Prompt 1
From the list of legal claims, name every condition of confinement that Count 2 cites.
Prompt 2
Please state, according to the list of legal claims, when Sheriff Watson allegedly interfered with Plaintiff's mail.
Prompt 3
Extend the list of legal claims past its last count.

Count 2: Fourteenth or Eighth Amendment claim against Sheriff Watson for subjecting Plaintiff to unconstitutional conditions of confinement, including exposure to e-cigarette smoke, overcrowding, insects, and mold.

Count 3: Fourteenth or Eighth Amendment claim against Sheriff Watson and Dr. Marcowitz for exposing Plaintiff to conditions of confinement that posed a substantial risk of serious harm caused by the novel coronavirus, including exposure to COVID-positive inmates, denial of protective gear, and denial of adequate testing for the virus.

Count 4: Fourteenth or Eighth Amendment claim against Dr. Marcowitz for denying Plaintiff adequate medical care for symptoms of COVID- 19, following Plaintiff’s development of symptoms in June 2020.

Count 5: Fourteenth or Eighth Amendment claim against the Jail for denying Plaintiff adequate mental health treatment.

Count 6: First and/or Fourteenth Amendment claim against Sheriff Watson for interfering with Plaintiff’s mail on or around July 21, 2020.

Records supplied
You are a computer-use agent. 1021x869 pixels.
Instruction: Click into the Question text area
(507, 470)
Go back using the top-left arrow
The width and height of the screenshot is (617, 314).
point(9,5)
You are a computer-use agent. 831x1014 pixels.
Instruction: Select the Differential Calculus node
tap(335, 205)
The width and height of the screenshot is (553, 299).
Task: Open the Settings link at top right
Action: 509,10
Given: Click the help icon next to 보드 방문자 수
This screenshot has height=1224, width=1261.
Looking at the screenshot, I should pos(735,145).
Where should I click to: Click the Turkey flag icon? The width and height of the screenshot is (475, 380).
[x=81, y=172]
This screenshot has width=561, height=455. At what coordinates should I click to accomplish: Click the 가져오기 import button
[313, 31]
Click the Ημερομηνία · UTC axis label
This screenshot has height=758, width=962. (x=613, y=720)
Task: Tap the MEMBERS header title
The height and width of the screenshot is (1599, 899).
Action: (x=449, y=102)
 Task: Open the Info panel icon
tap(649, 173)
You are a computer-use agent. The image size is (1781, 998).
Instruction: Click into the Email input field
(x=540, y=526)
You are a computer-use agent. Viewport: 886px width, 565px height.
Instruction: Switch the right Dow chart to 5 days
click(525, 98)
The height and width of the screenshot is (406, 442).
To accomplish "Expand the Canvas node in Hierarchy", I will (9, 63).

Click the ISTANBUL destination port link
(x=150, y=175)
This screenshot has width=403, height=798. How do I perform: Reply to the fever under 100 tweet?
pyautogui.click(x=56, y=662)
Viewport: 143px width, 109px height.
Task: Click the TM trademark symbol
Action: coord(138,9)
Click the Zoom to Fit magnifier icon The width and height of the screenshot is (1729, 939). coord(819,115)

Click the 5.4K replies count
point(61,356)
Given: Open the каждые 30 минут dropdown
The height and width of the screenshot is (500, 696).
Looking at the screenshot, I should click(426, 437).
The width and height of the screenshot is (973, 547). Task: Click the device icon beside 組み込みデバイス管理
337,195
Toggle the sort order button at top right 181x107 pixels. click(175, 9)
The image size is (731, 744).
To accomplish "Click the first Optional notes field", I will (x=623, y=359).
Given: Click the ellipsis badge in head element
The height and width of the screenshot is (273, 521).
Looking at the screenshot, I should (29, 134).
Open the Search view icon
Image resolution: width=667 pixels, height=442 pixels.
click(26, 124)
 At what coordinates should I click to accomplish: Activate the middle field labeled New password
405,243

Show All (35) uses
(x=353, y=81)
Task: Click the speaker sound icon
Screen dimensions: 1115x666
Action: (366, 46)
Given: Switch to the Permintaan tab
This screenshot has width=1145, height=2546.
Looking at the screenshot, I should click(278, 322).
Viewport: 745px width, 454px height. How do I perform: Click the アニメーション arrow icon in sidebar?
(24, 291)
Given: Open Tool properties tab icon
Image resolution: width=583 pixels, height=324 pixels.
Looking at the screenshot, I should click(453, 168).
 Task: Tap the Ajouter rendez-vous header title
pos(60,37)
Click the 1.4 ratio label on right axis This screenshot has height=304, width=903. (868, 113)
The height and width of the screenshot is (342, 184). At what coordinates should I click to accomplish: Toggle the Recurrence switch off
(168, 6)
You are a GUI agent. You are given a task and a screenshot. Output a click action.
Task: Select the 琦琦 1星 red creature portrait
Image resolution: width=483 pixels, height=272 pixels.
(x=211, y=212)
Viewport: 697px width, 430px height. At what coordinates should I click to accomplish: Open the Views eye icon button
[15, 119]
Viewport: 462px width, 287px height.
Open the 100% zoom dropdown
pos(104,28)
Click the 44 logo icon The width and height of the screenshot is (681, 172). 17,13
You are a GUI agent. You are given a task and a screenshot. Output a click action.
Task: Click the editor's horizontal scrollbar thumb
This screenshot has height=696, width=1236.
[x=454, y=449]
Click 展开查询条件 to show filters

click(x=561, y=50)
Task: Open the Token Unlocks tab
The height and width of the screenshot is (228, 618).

Reply 1
e-cigarette smoke, overcrowding, insects, mold

Reply 2
On or around July 21, 2020.

Reply 3
Count 7: First Amendment retaliation claim against unspecified individuals for unspecified acts.

The parties and the Court will use these designations in all future pleadings and orders, unless otherwise directed by a judicial officer of this Court. Any other claim that is mentioned in the Complaint but not addressed herein is considered dismissed without prejudice as inadequately pled under Twombly.2

2 See Bell Atlantic Corp. v. Twombly, 550 U.S. 544, 570 (2007). Counts 1 through 4 The Fourteenth Amendment’s objective unreasonableness standard governs a pretrial detainee’s claims for unconstitutional conditions of confinement and denial of medical care.